彼の主張はまったくもって正しい。山田が常識的におかしいことは、自分にだって分かっているのだ。
ただ否定してほしくない、と彼女は思った。それは山田が良いやつだ、なんておためごかしを言いたいのではない。今は背中しか見えない彼のかすかな優しさを、まるっきりないものとしてほしくなかった。それだけの、ささいな切なさだった。
反論しなくなったナオコを、飯田は複雑な表情でながめた。
「……心配なのは、ぼくだってそうです」
「そう、ですよね」
「すみません。料理、さめちゃいますね。食べましょうか」
ぎこちない雰囲気のまま食事は終わった。
田園都市線のホームまで歩く。会話は弾まなかった。
少々混雑したホームは陰鬱に明るく、ごちゃごちゃした看板を背にした彼は気まずそうに口をひらいた。

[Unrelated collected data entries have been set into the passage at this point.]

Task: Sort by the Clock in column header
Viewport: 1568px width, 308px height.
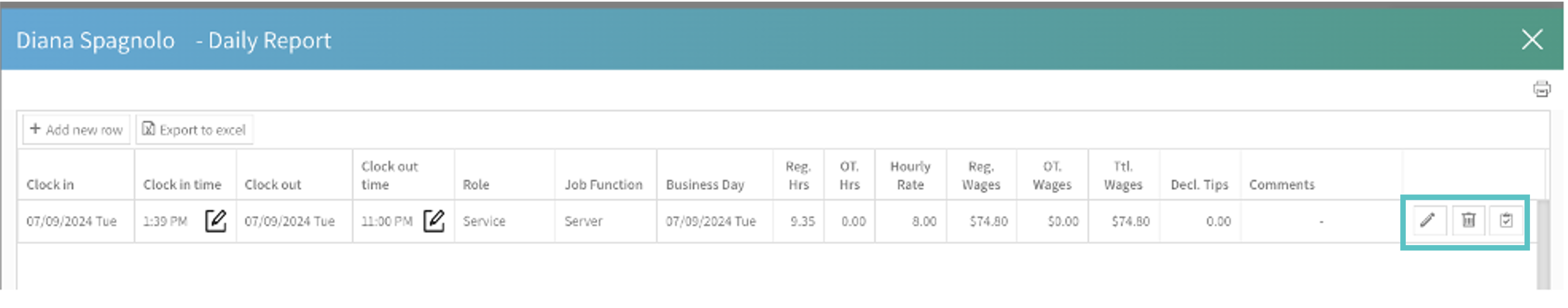Action: click(x=50, y=185)
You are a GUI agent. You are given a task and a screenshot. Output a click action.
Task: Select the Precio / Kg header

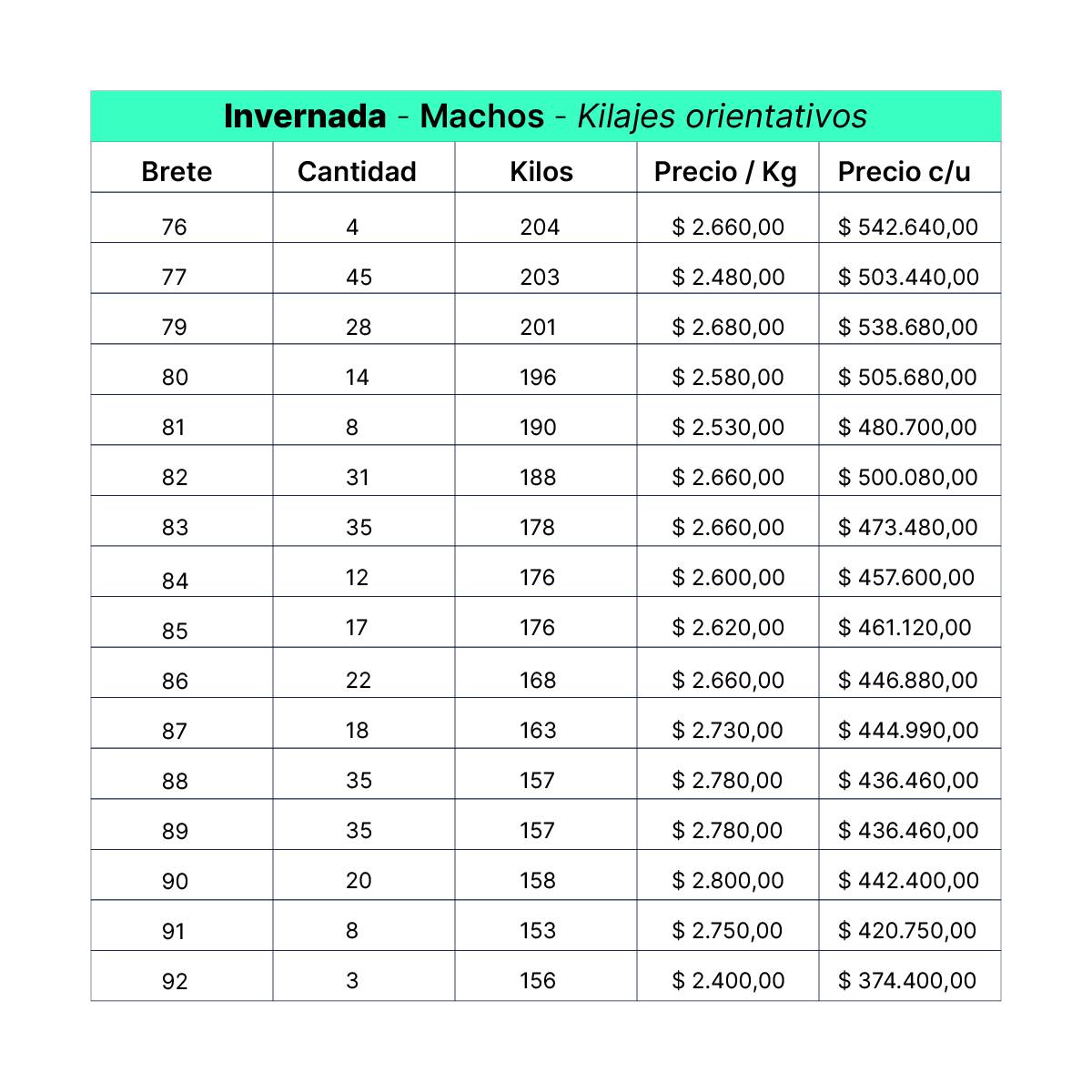[725, 171]
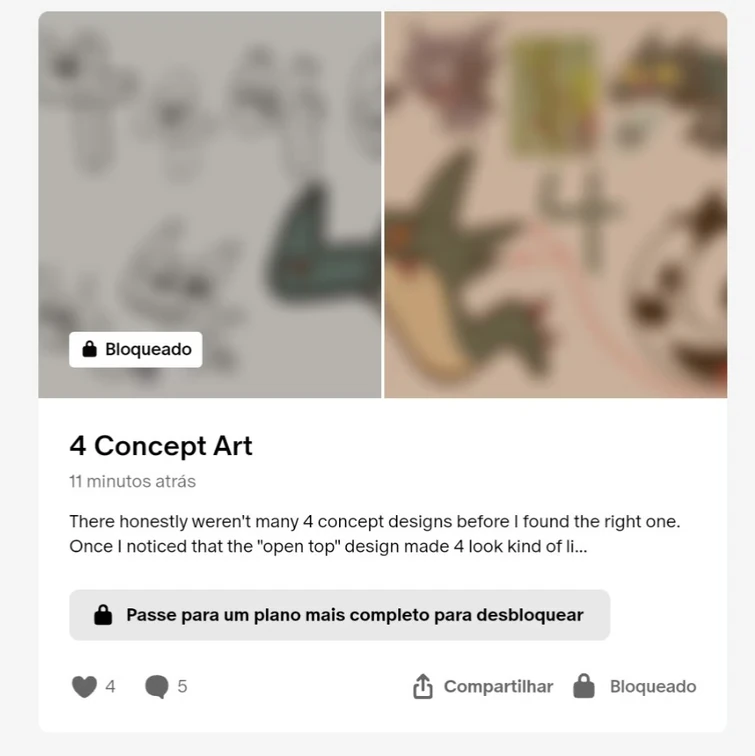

「つまらない気持ちにさせてしまってすみませんでした。でもお願いですから、つらいときは頼ってくださいね。愚痴を聞くだけでもかまいませんから」
ナオコは心底悪いことをしているような気になった。彼の発言は自分を思ってのことなのに、それをさっきみたいに無碍にするなんて良くない。
「ありがとうございます。やっぱりいま、わたし、冷静じゃないみたいで。飯田さんのこと頼らせてくださいね」
そう言いながら彼女は深々と頭を下げた。しかし、やはり彼の顔色はすぐれない。
「たつや」と、彼がつぶやいた。
「え?」
「達也って呼ぶ話、忘れないで」
彼はさみしそうにほほえんだ。罪悪感がせまってきて「ごめんなさい、慣れなくて」と彼女はおろおろした。

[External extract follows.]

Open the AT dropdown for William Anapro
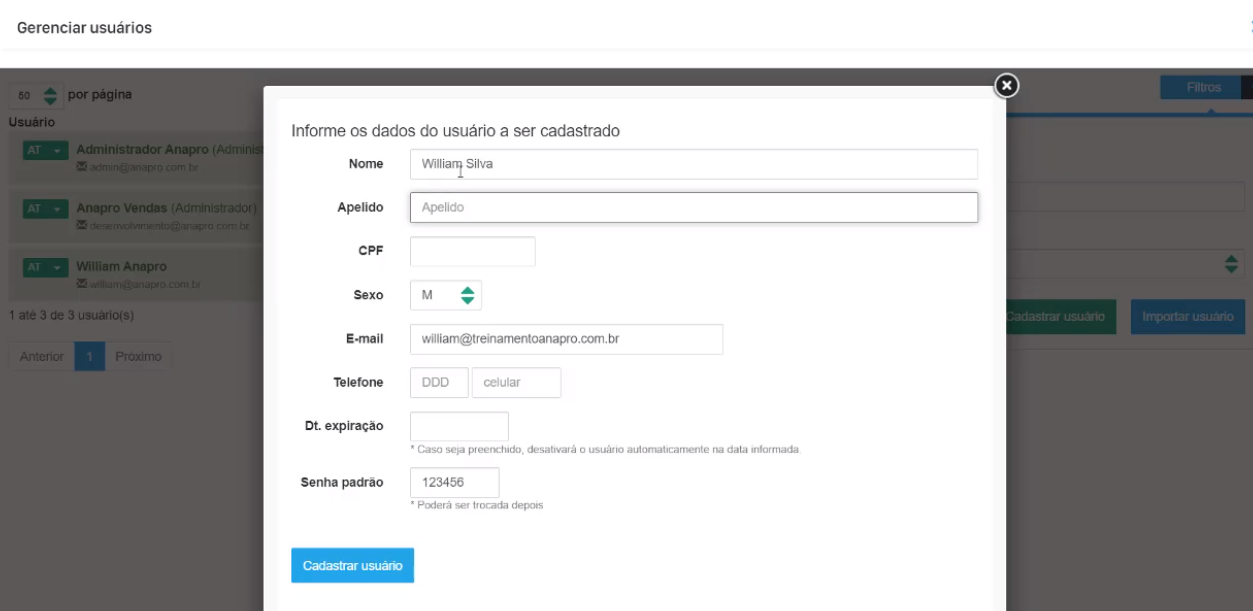click(45, 268)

「いいんですけれど……でも、さみしいですよ。もっと感情的になってくれないと、その」
「感情的?」
彼はきゅっと口を結んで、そのあと「飲み物買ってきます」と自販機に向かっていった。
ナオコは途方にくれた。なにかが彼の琴線に触れたようだったが、正直どこが問題だったのか分からない。
名前を呼ぶことを忘れていたのがまずかったのだろうか。自分たちは恋人なのだ。少しはそれらしい意識をもたなければ、と思う。しかし飯田のことを彼氏だと、いまいち認識できなかった。人のいい男友達といるような気になってしまうのだ。